Filho do editor Rafael Caro Raggio e de Carmen Baroja, sobrinho do novelista Pío Baroja e do pintor Ricardo Baroja, e irmão do documentalista, etnógrafo e escritor Pío Caro Baroja, foi discípulo de Telesforo Aranzadi, José Miguel de Barandiarán, Hermann Trimborn e Hugo Obermaier, quem encaminharam-no à história e à etnografía.

Se doctoró em História antiga pela Universidade de Madri, onde exerceu brevemente como professor. Posteriormente dirigiu o Museu do Povo Espanhol de Madri, mas trabalhou basicamente em solitário. Por diferentes razões, tanto pessoais como circunstanciales, se manteve à margem da universidade, excepto durante dois curtos períodos de docencia, um em Coímbra e outro, bem mais tarde, no País Basco. Realizou numerosas viagens por Espanha e o estrangeiro, com estadias prolongadas nos Estados Unidos e Inglaterra (entre 1951 e 1953), dedicando-se, como disse alguma vez, «a seus labores».

Fruto de sua formação e dos maestros que teve, seus primeiros trabalhos tratam sobre temas etnográficos, escritos quando tão só tinha 15 anos, bem como sua tese doctoral em 1941, que foi a base de uma trilogía muito posterior a respeito dos ciclos das festas de inverno (O carnaval, 1965), de primavera (A estação de amor, 1979) e de verão (O estío feriado, 1984).

Em seus primeiros livros expõe-se uma síntese da etnología em Espanha e em particular da do País Basco: Os povos do norte da península Ibéria (1943), Os povos de Espanha (1946), Os vascães (1949).

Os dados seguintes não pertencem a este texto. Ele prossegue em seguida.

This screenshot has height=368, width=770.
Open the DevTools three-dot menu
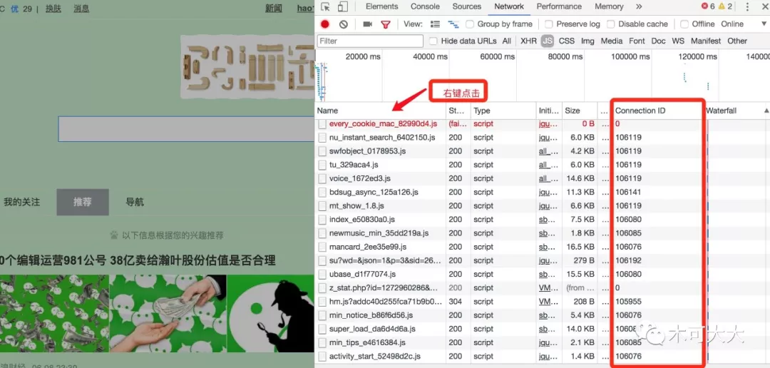pos(747,6)
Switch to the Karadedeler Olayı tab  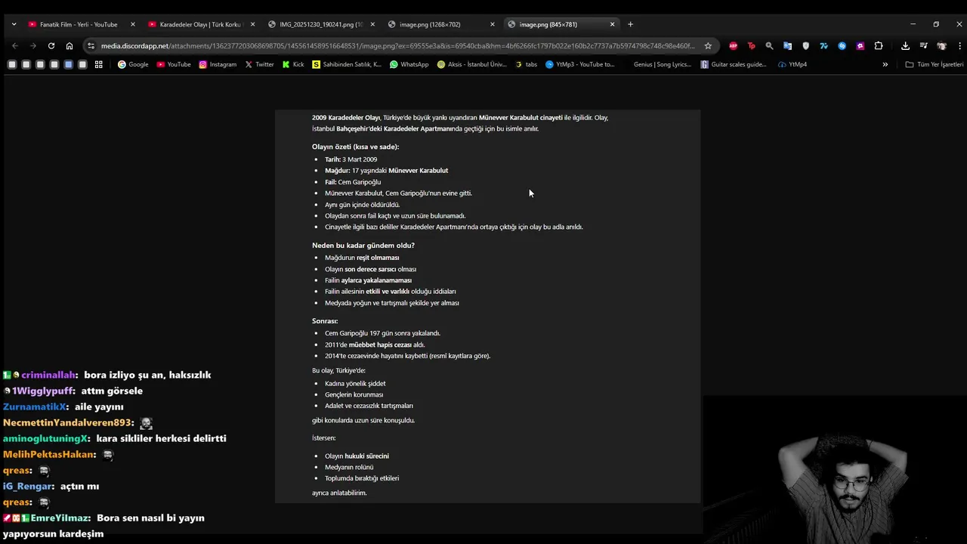click(199, 24)
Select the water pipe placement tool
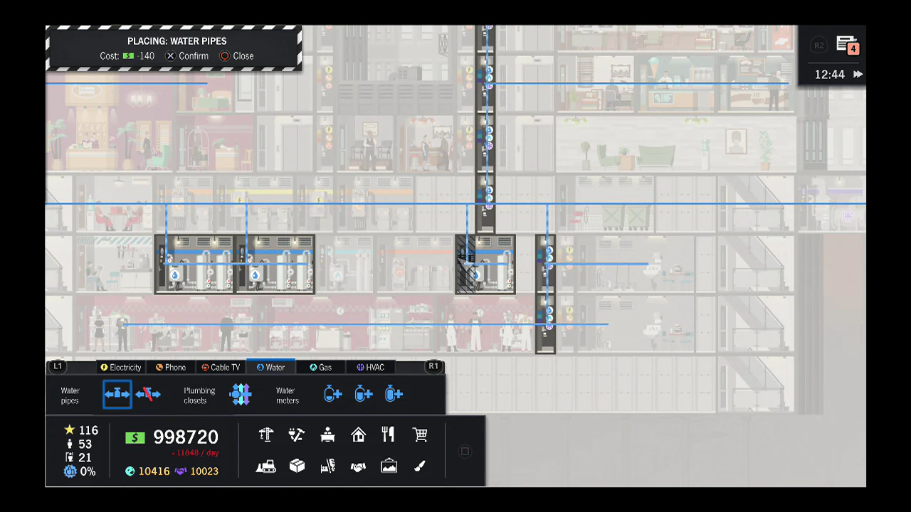The height and width of the screenshot is (512, 911). [x=117, y=393]
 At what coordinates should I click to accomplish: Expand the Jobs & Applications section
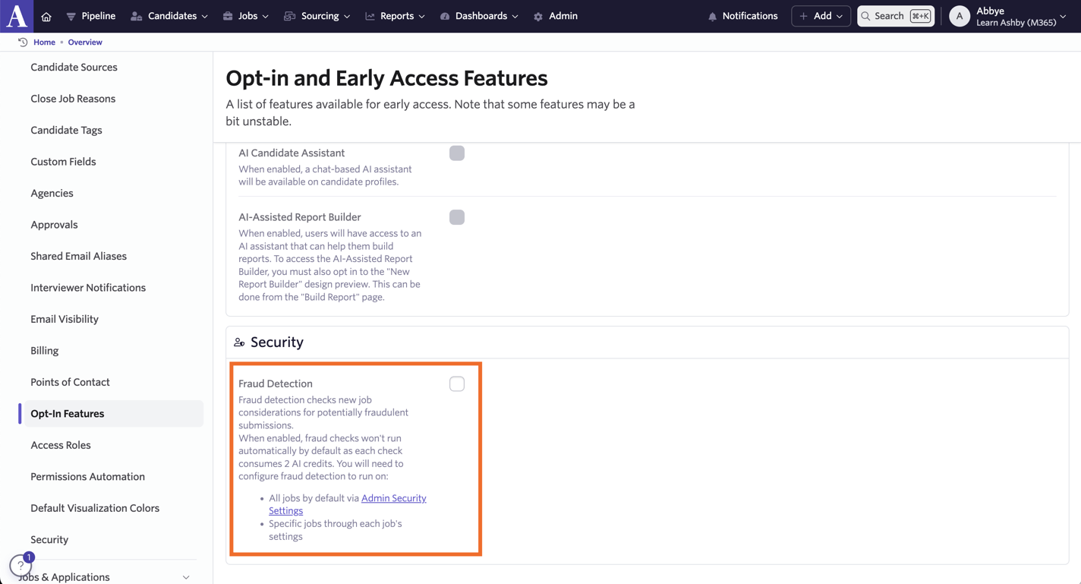pyautogui.click(x=104, y=577)
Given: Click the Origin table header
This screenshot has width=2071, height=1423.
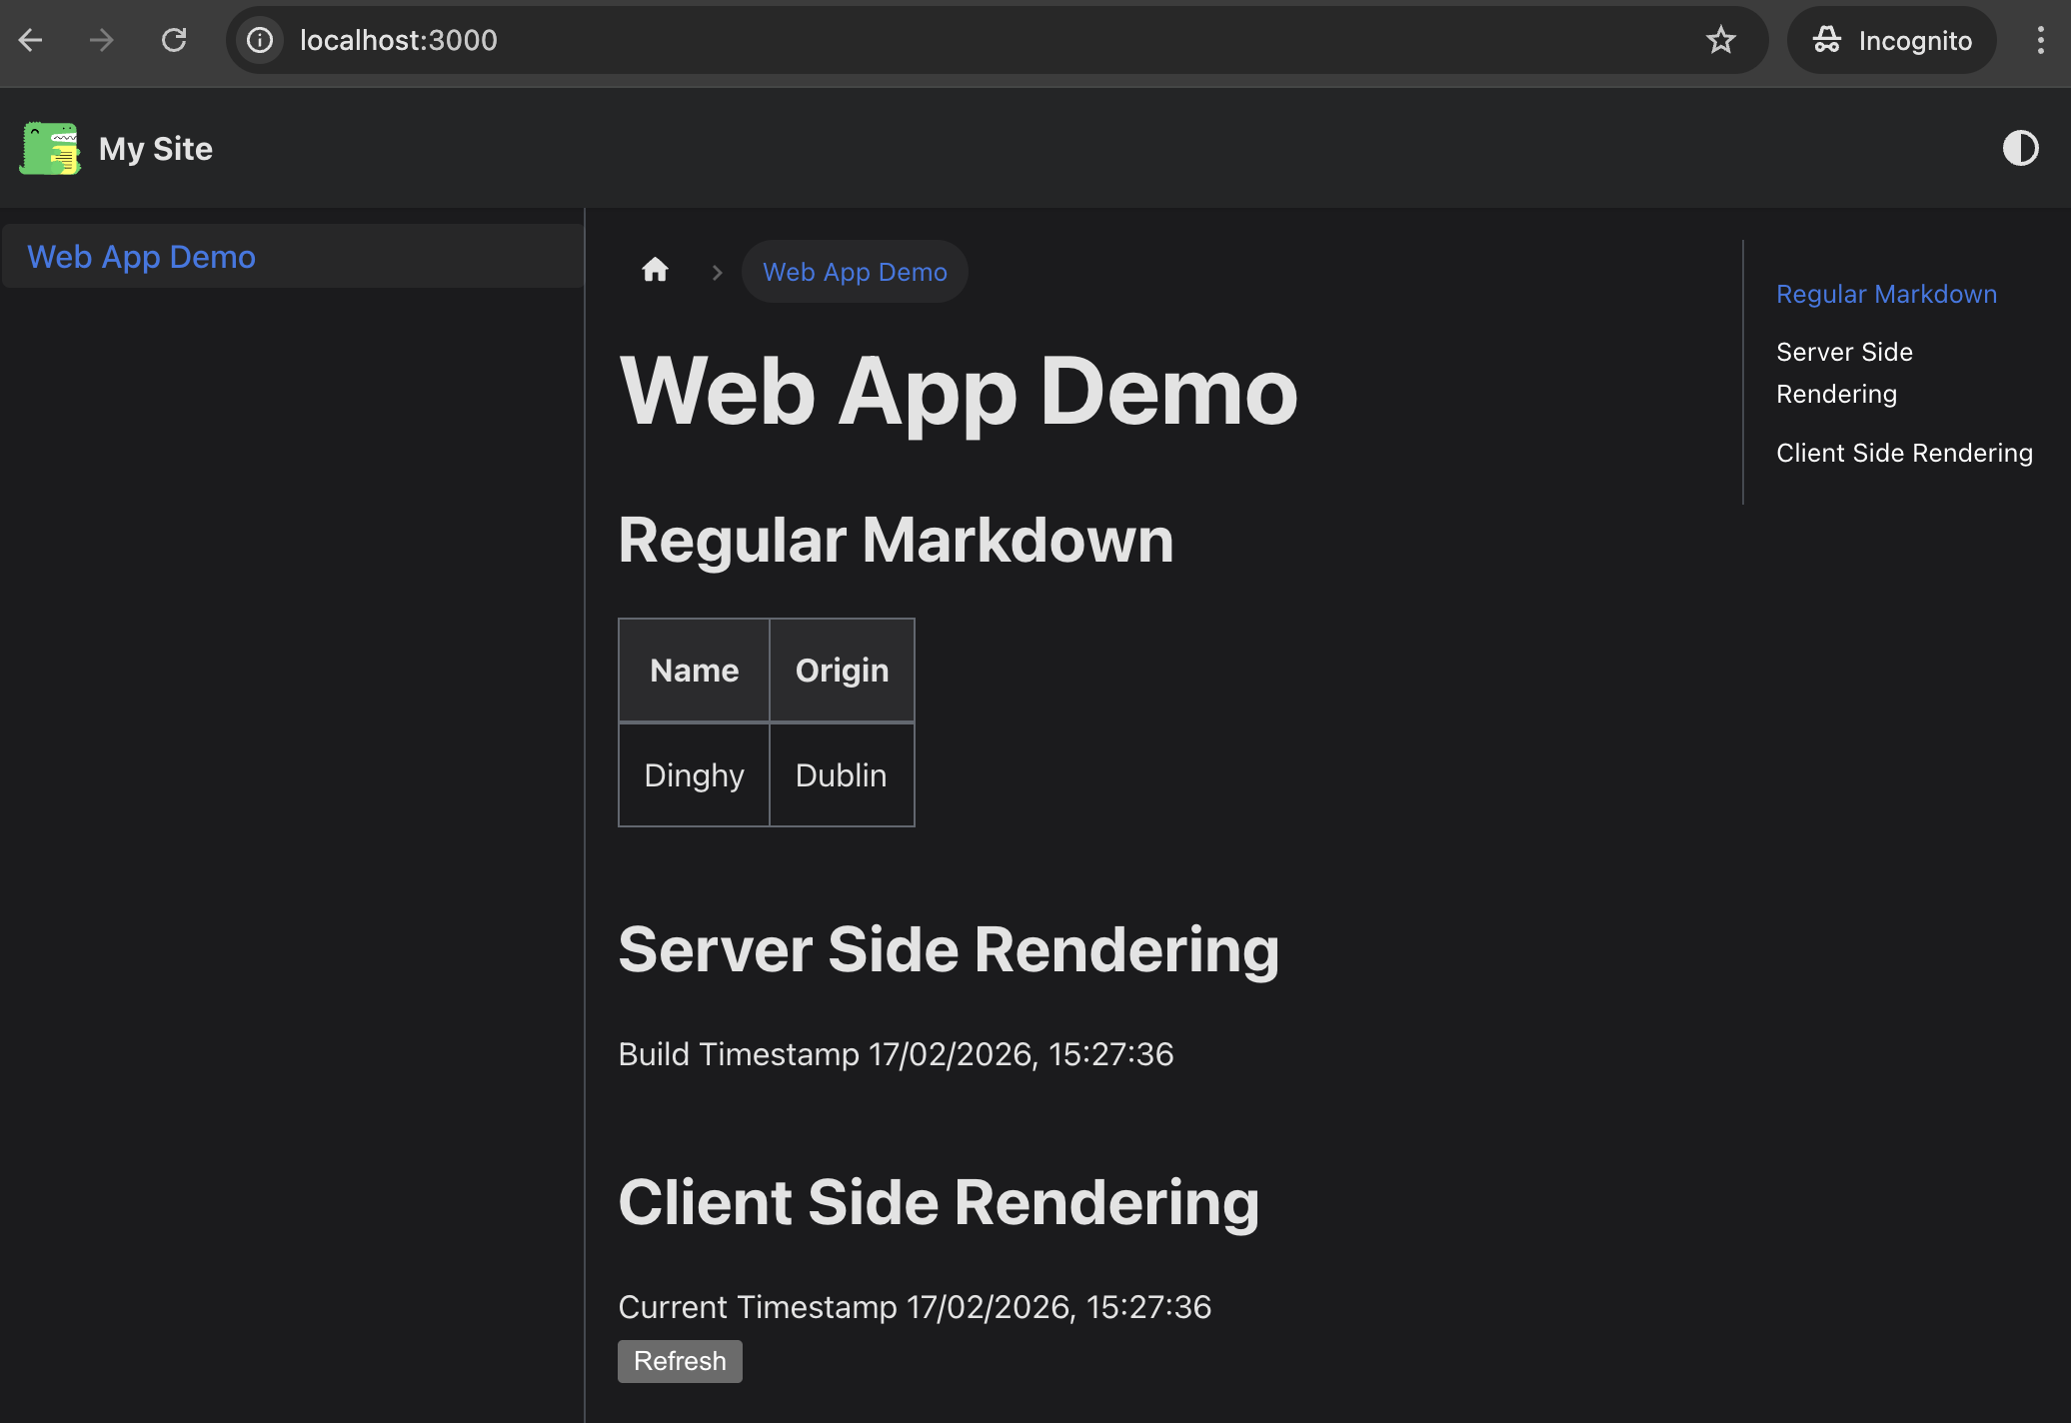Looking at the screenshot, I should (x=842, y=670).
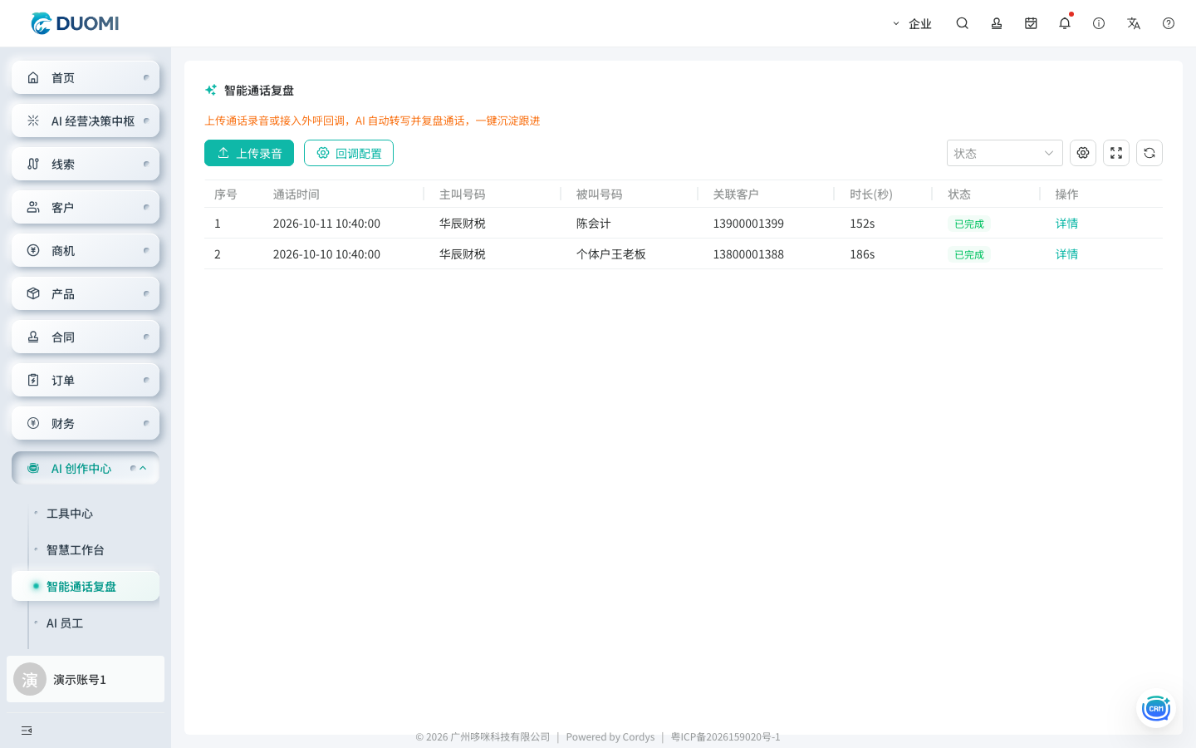This screenshot has height=748, width=1196.
Task: Open table column settings gear
Action: click(1083, 153)
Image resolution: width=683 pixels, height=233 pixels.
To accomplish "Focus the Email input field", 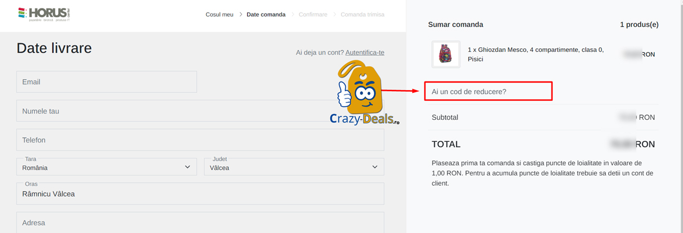I will (106, 82).

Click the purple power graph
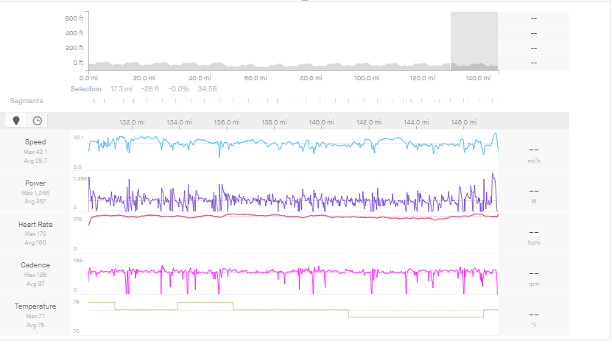pyautogui.click(x=295, y=200)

Seus estudos relacionados com aspectos tecnológicos vêm da época em que dirigiu o Museu do Povo Espanhol. Entre eles cabem destacar os dedicados aos arados espanhóis (1949) e aos molinos de vento (1952), publicados na Revista de Dialectología e Tradições Populares, da que foi director durante quinze anos.

Viajar ao Sahara em 1952 fez que seu interesse se orientasse para o facto das minorias étnicas. Publicou os Estudos saharianos (1955), quiçá o livro mais valioso a respeito deste território africano baixo domínio espanhol naquela época. Os moriscos do reino de Granada (1957) e outros posteriores marcam o sincretismo entre etnografía e história, por ser fruto de seu intenso labor de investigação nos arquivos da Inquisición: As bruxas e seu mundo (1961), sua obra mais conhecida, Vidas mágicas e Inquisición (2 vols., 1967) e, sobretudo, Os judeus na Espanha moderna e contemporânea (3 vols., 1961–1962). Outros estudos sobre grupos ou minorias oprimidas dão-nos uma visão dos gitanos, mendigos ou bandidos da área mediterránea.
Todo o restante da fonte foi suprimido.